Hash generating was integrated into PowerShell 4.0. It is included in Windows 8.1 and Windows Server 2012 R2, and also available for Windows 7 Service Pack 1, Windows Server 2012, and Windows Server 2008 R2 Service Pack 1.

1. Tap on the Windows-key, type PowerShell, and hit the Enter-key to start it up.

The main command is get-filehash FILEPATH, e.g. get-filehash c:\test.txt.

Get-FileHash uses the Sha256 algorithm by default. You may specify a different algorithm instead using the -Algorithm parameter.

Supported are: SHA1, SHA256, SHA384, SHA512, MACTripleDES, MD5, RIPEMD160

Note that MD5 and SHA1 are not considered secure anymore but are still supported.

So, to generate a Sha512 hash you would use the command get-filehash -Algorithm Sha512 c:\test.txt.

You may also use -LiteralPath or -InputStream instead of the default path option.

• LiteralPath: get-filehash -LiteralPath -Algorithm SHA512 c:\test.txt.
• InputStream get-filehash -InputStream -Algorithm SHA512 Stream.

The core difference between path and literalpath is that literalpath supports no wildcards, and is used exactly as it is typed.

CertUtil

CertUtil is another native Windows program that you may use to compute hashes of files. You can run the program from the command prompt, or using PowerShell.

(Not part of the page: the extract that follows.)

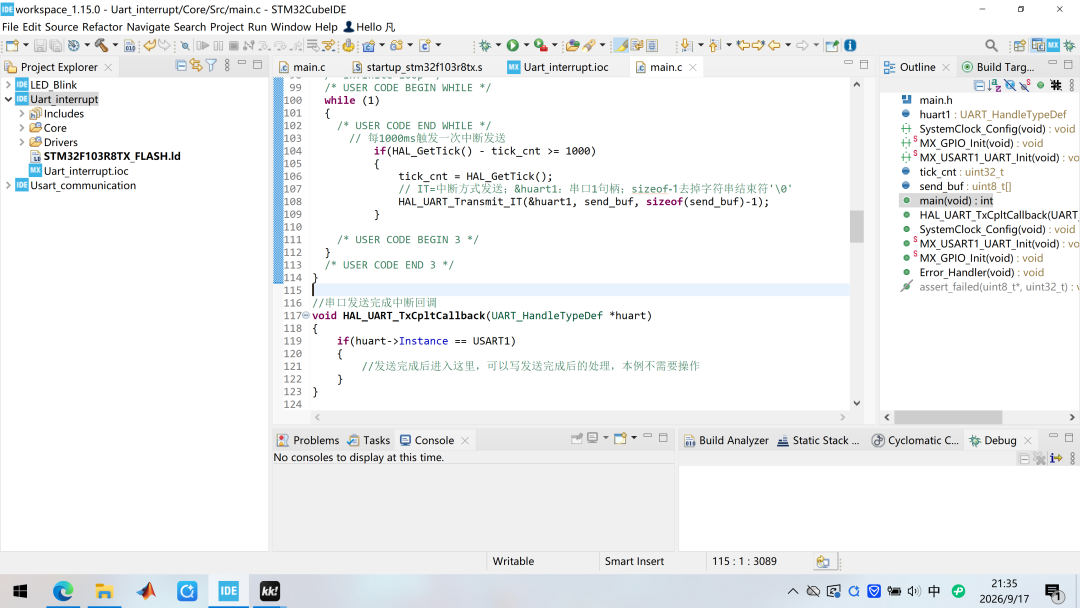Expand the Core folder in Uart_interrupt
The height and width of the screenshot is (608, 1080).
[22, 128]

The base command is certutil -hashfile PATH, e.g. certutil -hashfile c:\example.txt.

You may specify the hash algorithm as well. Supported are MD2, MD4, MD5, SHA1, SHA256, SHA384, SHA512. The default algorithm is MD5.

To use a different hash algorithm, specify it after the command, e.g. certutil -hashfile c:\example.txt SHA512.

Closing Words

You may use the commands in scripts to compute hashes for several files in one operation. The two native tools get-filehash and certutil are quite handy for the quick computation of hashes on Windows, and also for script use.